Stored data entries
====================
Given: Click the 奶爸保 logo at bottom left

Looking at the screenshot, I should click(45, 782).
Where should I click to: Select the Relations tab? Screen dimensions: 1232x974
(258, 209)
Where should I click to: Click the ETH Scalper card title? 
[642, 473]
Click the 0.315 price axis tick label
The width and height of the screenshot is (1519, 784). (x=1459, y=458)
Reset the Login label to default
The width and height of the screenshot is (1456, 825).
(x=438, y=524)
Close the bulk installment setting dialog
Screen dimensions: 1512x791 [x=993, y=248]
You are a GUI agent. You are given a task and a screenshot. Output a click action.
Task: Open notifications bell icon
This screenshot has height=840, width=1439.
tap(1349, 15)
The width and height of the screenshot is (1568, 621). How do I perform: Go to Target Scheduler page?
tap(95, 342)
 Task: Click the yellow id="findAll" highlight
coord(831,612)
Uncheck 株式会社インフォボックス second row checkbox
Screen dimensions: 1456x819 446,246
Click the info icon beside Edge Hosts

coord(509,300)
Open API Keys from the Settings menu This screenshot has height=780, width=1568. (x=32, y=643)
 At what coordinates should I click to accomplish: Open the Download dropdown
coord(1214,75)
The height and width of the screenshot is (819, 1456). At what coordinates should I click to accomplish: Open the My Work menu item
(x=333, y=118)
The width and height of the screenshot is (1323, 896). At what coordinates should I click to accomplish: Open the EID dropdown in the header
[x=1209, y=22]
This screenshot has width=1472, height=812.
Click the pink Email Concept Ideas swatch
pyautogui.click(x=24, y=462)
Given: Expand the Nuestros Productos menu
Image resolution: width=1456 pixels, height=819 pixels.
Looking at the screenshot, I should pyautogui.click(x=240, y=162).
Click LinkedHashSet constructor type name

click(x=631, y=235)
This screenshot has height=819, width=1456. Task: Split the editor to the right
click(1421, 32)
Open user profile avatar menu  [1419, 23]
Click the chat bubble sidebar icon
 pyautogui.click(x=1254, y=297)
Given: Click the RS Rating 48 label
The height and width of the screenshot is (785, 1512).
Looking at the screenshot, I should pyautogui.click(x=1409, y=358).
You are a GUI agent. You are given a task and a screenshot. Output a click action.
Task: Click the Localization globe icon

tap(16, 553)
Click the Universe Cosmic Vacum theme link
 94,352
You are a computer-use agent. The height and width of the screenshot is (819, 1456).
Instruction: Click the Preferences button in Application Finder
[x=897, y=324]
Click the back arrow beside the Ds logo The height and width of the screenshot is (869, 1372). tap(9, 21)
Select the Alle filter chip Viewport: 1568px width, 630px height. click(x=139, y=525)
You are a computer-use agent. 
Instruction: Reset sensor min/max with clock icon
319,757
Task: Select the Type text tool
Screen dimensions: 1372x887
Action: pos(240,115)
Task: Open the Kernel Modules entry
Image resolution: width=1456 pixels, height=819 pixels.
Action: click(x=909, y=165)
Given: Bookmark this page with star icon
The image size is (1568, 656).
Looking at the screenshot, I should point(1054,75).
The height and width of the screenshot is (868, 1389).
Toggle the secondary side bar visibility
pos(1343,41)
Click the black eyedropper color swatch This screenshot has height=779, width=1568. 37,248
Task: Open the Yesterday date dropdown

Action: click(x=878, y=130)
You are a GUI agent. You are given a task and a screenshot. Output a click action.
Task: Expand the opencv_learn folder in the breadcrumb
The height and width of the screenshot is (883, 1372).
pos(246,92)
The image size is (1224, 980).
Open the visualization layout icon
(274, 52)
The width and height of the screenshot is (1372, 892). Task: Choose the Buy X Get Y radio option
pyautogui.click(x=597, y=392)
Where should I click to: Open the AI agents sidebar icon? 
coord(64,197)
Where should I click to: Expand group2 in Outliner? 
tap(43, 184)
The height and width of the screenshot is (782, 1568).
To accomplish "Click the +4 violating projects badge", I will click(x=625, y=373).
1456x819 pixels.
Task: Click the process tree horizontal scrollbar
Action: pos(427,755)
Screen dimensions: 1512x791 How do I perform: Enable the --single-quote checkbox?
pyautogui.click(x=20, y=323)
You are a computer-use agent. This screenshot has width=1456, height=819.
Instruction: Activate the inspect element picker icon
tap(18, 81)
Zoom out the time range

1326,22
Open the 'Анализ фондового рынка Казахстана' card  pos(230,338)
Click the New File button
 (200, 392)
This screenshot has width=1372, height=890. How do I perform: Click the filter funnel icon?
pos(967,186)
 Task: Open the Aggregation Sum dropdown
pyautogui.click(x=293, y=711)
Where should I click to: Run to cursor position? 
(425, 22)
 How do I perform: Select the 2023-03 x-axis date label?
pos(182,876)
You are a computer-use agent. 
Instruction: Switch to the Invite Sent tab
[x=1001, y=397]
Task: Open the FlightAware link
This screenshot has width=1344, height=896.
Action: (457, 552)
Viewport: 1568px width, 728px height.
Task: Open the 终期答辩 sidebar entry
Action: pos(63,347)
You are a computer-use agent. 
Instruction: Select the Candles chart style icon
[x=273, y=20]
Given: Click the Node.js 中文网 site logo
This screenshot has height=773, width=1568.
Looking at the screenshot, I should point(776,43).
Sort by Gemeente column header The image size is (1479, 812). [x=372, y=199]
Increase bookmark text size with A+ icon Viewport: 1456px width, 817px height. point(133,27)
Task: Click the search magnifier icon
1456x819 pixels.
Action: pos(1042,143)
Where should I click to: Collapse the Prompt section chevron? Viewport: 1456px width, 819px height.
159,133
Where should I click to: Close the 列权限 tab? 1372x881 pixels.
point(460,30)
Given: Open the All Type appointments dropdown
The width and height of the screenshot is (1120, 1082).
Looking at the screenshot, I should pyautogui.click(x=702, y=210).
====================
### Problem statement:
Extract each entry in full and write it down exactly.

### Answer section:
Given: Click the 奶爸保 logo at bottom left

Looking at the screenshot, I should click(45, 782).
Where should I click to: Select the Relations tab? Screen dimensions: 1232x974
(258, 209)
Where should I click to: Click the ETH Scalper card title? 
[642, 473]
Click the 0.315 price axis tick label
The width and height of the screenshot is (1519, 784). (x=1459, y=458)
Reset the Login label to default
The width and height of the screenshot is (1456, 825).
(x=438, y=524)
Close the bulk installment setting dialog
Screen dimensions: 1512x791 [x=993, y=248]
You are a GUI agent. You are given a task and a screenshot. Output a click action.
Task: Open notifications bell icon
This screenshot has height=840, width=1439.
tap(1349, 15)
The width and height of the screenshot is (1568, 621). How do I perform: Go to Target Scheduler page?
tap(95, 342)
 Task: Click the yellow id="findAll" highlight
coord(831,612)
Uncheck 株式会社インフォボックス second row checkbox
Screen dimensions: 1456x819 446,246
Click the info icon beside Edge Hosts

coord(509,300)
Open API Keys from the Settings menu This screenshot has height=780, width=1568. (x=32, y=643)
 At what coordinates should I click to accomplish: Open the Download dropdown
coord(1214,75)
The height and width of the screenshot is (819, 1456). At what coordinates should I click to accomplish: Open the My Work menu item
(x=333, y=118)
The width and height of the screenshot is (1323, 896). At what coordinates should I click to accomplish: Open the EID dropdown in the header
[x=1209, y=22]
This screenshot has width=1472, height=812.
Click the pink Email Concept Ideas swatch
pyautogui.click(x=24, y=462)
Given: Expand the Nuestros Productos menu
Image resolution: width=1456 pixels, height=819 pixels.
Looking at the screenshot, I should pyautogui.click(x=240, y=162).
Click LinkedHashSet constructor type name

click(x=631, y=235)
This screenshot has height=819, width=1456. Task: Split the editor to the right
click(1421, 32)
Open user profile avatar menu  [1419, 23]
Click the chat bubble sidebar icon
 pyautogui.click(x=1254, y=297)
Given: Click the RS Rating 48 label
The height and width of the screenshot is (785, 1512).
Looking at the screenshot, I should pyautogui.click(x=1409, y=358).
You are a GUI agent. You are given a task and a screenshot. Output a click action.
Task: Click the Localization globe icon

tap(16, 553)
Click the Universe Cosmic Vacum theme link
 94,352
You are a computer-use agent. The height and width of the screenshot is (819, 1456).
Instruction: Click the Preferences button in Application Finder
[x=897, y=324]
Click the back arrow beside the Ds logo The height and width of the screenshot is (869, 1372). tap(9, 21)
Select the Alle filter chip Viewport: 1568px width, 630px height. click(x=139, y=525)
You are a computer-use agent. 
Instruction: Reset sensor min/max with clock icon
319,757
Task: Select the Type text tool
Screen dimensions: 1372x887
Action: pos(240,115)
Task: Open the Kernel Modules entry
Image resolution: width=1456 pixels, height=819 pixels.
Action: click(x=909, y=165)
Given: Bookmark this page with star icon
The image size is (1568, 656).
Looking at the screenshot, I should point(1054,75).
The height and width of the screenshot is (868, 1389).
Toggle the secondary side bar visibility
pos(1343,41)
Click the black eyedropper color swatch This screenshot has height=779, width=1568. 37,248
Task: Open the Yesterday date dropdown

Action: click(x=878, y=130)
You are a GUI agent. You are given a task and a screenshot. Output a click action.
Task: Expand the opencv_learn folder in the breadcrumb
The height and width of the screenshot is (883, 1372).
pos(246,92)
The image size is (1224, 980).
Open the visualization layout icon
(274, 52)
The width and height of the screenshot is (1372, 892). Task: Choose the Buy X Get Y radio option
pyautogui.click(x=597, y=392)
Where should I click to: Open the AI agents sidebar icon? 
coord(64,197)
Where should I click to: Expand group2 in Outliner? 
tap(43, 184)
The height and width of the screenshot is (782, 1568).
To accomplish "Click the +4 violating projects badge", I will click(x=625, y=373).
1456x819 pixels.
Task: Click the process tree horizontal scrollbar
Action: pos(427,755)
Screen dimensions: 1512x791 How do I perform: Enable the --single-quote checkbox?
pyautogui.click(x=20, y=323)
You are a computer-use agent. This screenshot has width=1456, height=819.
Instruction: Activate the inspect element picker icon
tap(18, 81)
Zoom out the time range

1326,22
Open the 'Анализ фондового рынка Казахстана' card  pos(230,338)
Click the New File button
 (200, 392)
This screenshot has width=1372, height=890. How do I perform: Click the filter funnel icon?
pos(967,186)
 Task: Open the Aggregation Sum dropdown
pyautogui.click(x=293, y=711)
Where should I click to: Run to cursor position? 
(425, 22)
 How do I perform: Select the 2023-03 x-axis date label?
pos(182,876)
You are a computer-use agent. 
Instruction: Switch to the Invite Sent tab
[x=1001, y=397]
Task: Open the FlightAware link
This screenshot has width=1344, height=896.
Action: (457, 552)
Viewport: 1568px width, 728px height.
Task: Open the 终期答辩 sidebar entry
Action: pos(63,347)
You are a computer-use agent. 
Instruction: Select the Candles chart style icon
[x=273, y=20]
Given: Click the Node.js 中文网 site logo
This screenshot has height=773, width=1568.
Looking at the screenshot, I should point(776,43).
Sort by Gemeente column header The image size is (1479, 812). [x=372, y=199]
Increase bookmark text size with A+ icon Viewport: 1456px width, 817px height. point(133,27)
Task: Click the search magnifier icon
1456x819 pixels.
Action: pos(1042,143)
Where should I click to: Collapse the Prompt section chevron? Viewport: 1456px width, 819px height.
159,133
Where should I click to: Close the 列权限 tab? 1372x881 pixels.
point(460,30)
Given: Open the All Type appointments dropdown
The width and height of the screenshot is (1120, 1082).
Looking at the screenshot, I should pyautogui.click(x=702, y=210).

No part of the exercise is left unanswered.